Collected data entries:
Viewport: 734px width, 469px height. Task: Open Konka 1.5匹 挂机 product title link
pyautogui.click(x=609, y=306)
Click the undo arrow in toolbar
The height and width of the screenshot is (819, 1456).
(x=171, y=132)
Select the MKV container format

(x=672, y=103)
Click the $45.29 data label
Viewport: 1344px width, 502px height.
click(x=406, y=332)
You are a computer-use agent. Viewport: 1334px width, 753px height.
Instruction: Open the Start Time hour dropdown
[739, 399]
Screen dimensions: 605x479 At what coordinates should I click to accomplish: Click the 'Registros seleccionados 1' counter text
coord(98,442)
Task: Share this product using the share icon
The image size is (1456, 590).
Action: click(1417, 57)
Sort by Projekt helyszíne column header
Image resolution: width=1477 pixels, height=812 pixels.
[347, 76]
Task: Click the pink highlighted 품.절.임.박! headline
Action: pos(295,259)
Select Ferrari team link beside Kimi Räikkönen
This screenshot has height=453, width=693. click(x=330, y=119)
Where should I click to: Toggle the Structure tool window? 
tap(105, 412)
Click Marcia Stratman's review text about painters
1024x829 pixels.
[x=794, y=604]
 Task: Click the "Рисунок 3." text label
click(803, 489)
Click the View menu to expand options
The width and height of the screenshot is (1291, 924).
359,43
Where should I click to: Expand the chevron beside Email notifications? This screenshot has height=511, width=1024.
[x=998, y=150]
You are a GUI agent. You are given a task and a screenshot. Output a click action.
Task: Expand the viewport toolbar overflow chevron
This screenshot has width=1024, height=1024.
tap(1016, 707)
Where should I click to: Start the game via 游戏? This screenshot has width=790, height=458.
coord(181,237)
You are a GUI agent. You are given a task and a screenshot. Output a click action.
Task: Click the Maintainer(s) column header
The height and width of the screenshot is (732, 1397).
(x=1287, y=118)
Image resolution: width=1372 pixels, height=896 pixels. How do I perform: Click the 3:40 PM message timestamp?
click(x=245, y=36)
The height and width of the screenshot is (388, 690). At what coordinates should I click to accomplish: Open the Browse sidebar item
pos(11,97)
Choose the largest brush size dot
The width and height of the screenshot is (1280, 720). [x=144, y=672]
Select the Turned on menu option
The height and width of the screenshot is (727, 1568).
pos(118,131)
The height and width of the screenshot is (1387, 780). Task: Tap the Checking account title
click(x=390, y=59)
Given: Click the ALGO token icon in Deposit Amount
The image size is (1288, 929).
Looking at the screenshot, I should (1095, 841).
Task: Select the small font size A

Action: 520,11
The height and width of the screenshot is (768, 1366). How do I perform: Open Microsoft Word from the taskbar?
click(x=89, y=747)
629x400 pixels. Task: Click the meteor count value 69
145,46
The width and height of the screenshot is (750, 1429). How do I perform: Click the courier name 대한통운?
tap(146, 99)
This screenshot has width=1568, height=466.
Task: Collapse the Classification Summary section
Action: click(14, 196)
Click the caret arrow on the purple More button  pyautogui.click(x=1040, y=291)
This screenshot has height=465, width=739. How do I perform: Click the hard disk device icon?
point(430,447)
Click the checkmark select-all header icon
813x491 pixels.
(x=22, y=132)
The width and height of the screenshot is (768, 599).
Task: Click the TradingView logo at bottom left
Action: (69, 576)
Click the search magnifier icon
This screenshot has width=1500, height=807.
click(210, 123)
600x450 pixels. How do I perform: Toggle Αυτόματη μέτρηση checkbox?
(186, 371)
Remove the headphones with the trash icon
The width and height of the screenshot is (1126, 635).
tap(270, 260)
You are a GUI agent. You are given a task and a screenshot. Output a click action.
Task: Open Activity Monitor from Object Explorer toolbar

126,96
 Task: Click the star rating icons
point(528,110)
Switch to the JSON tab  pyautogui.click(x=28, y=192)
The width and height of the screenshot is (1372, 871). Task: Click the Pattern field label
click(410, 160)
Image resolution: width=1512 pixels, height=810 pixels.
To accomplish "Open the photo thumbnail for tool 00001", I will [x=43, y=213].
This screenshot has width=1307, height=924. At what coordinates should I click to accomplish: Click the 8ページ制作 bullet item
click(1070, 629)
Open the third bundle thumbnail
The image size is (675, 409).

Directions for this task: Of all the lines above, tally those with the word "column". Write the total only.

Task result: 2